**Page excerpt**
/---
As to what defaults Phenix uses, that is better left to one of the Phenix developers to comment on.
Cheers,
Richard
Dr Richard Gildea
Data Analysis Scientist
Tel: +441235 77 8078
Diamond Light Source Ltd.
Diamond House
Harwell Science & Innovation Campus
Didcot
Oxfordshire
OX11 0DE
________________________________________
From: [email protected] [[email protected]] on behalf of Keitaro Yamashita [[email protected]]
Sent: 01 November 2016 10:41
To: cctbx mailing list
Subject: Re: [cctbxbb] use_internal_variance in iotbx.merging_statistics
Dear Richard and everyone,
Thanks for your reply. What kind of input do you give to
iotbx.merging_statistics in xia2? For example, when XDS file is given,
use_internal_variance=False is not passed to merge_equivalents()
function. Please look at the lines of
filter_intensities_by_sigma.__init__() in iotbx/merging_statistics.py.
\---
**Challenges**
• 1. What job title is given for Richard Gildea in the mailing list excerpt?
• 2. Mark each statement yes or no against the mailing list excerpt, quoting the words that decide it: (a) Keitaro Yamashita's message was addressed to the cctbx mailing list. (b) Richard offers to explain the defaults that Phenix uses. (c) Keitaro says that when an XDS file is given, use_internal_variance=False is passed to merge_equivalents().
• 3. Copy from the mailing list excerpt the part that opens with the words containing "As to what defaults" and closes with "Light Source Ltd.".

**Given information**
/---
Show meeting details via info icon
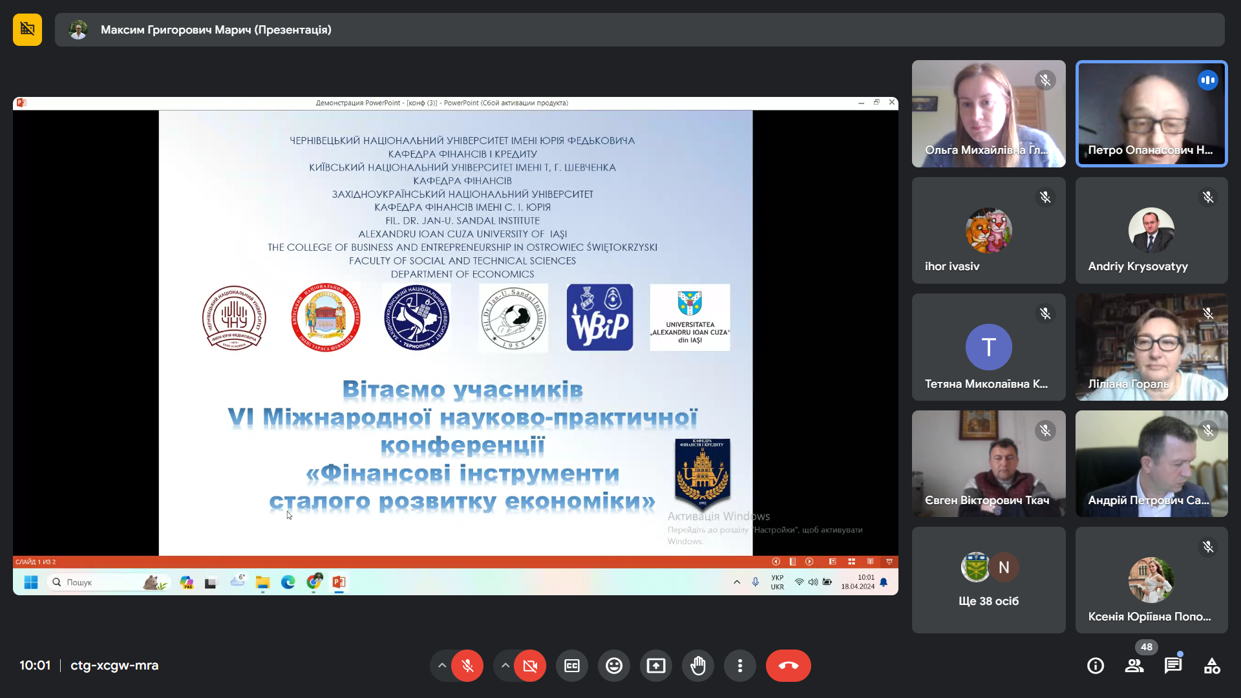Viewport: 1241px width, 698px height. 1096,665
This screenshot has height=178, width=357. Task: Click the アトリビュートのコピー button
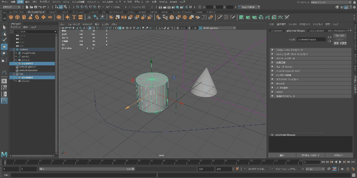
\---
**Solved problems**
• 1. Data Analysis Scientist

• 2.
(a) Yes: "To: cctbx mailing list"
(b) No: "that is better left to one of the Phenix developers to comment on"
(c) No: "when XDS file is given, use_internal_variance=False is not passed to merge_equivalents()"

• 3.
As to what defaults Phenix uses, that is better left to one of the Phenix developers to comment on.
Cheers,
Richard
Dr Richard Gildea
Data Analysis Scientist
Tel: +441235 77 8078
Diamond Light Source Ltd.